### Recorded information
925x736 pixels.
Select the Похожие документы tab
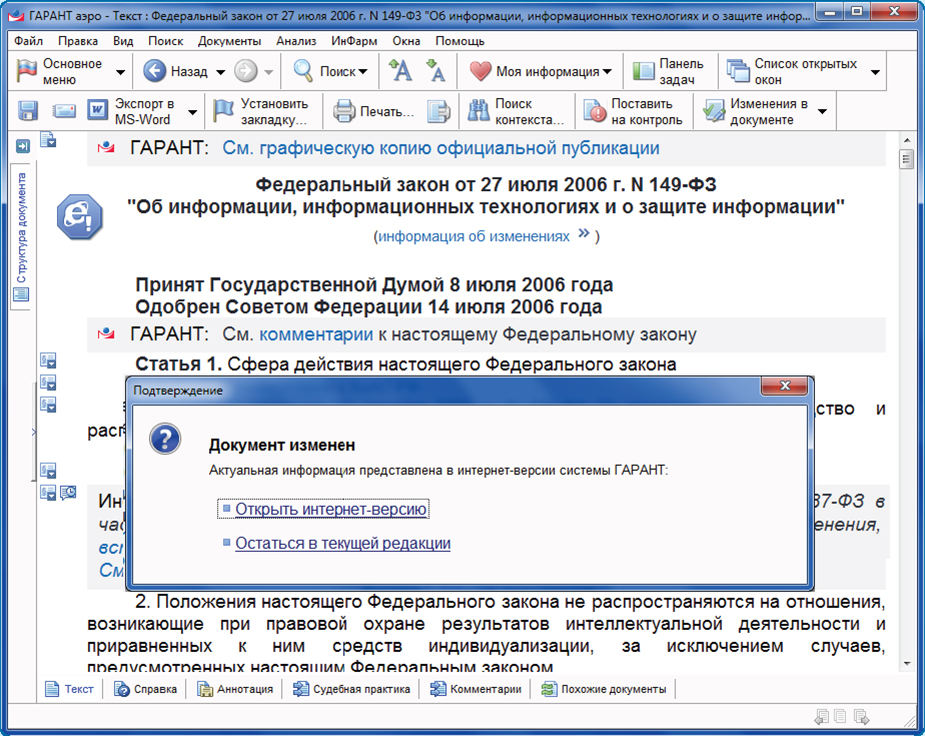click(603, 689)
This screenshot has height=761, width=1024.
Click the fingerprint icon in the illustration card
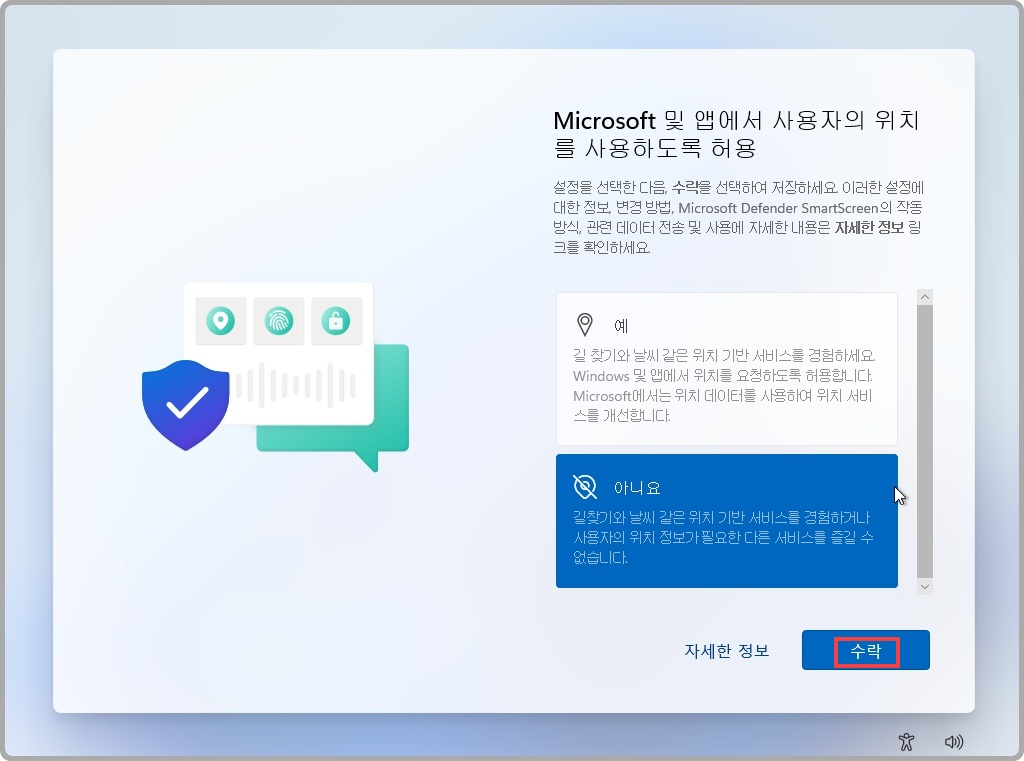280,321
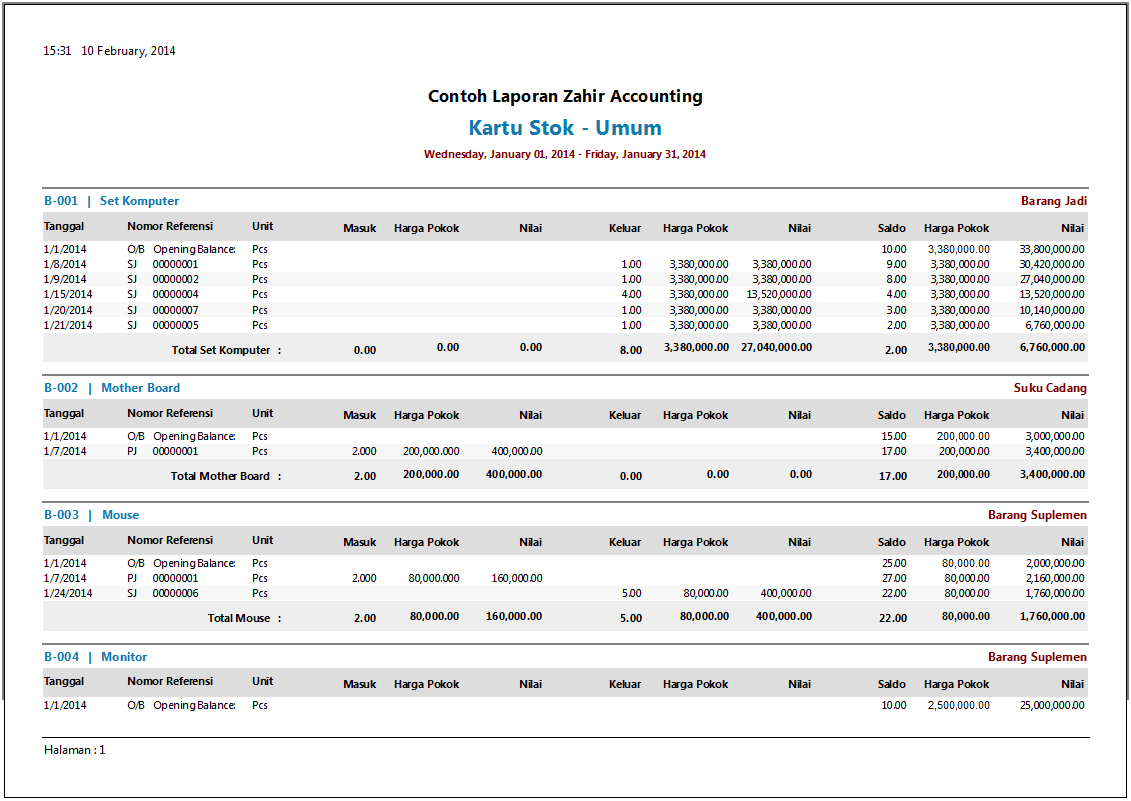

### Your instructions
Starting at the line that contains "This screenshot has height=761, width=1024." and ending at the last line of the items, give those lines as a Markdown table with the columns Row and Line. Number each row, leave out blank lines, and omit the pictures.

### Answer to the task
| Row | Line |
|---|---|
| 1 | This screenshot has height=761, width=1024. |
| 2 | Click the fingerprint icon in the illustration card |
| 3 | 280,321 |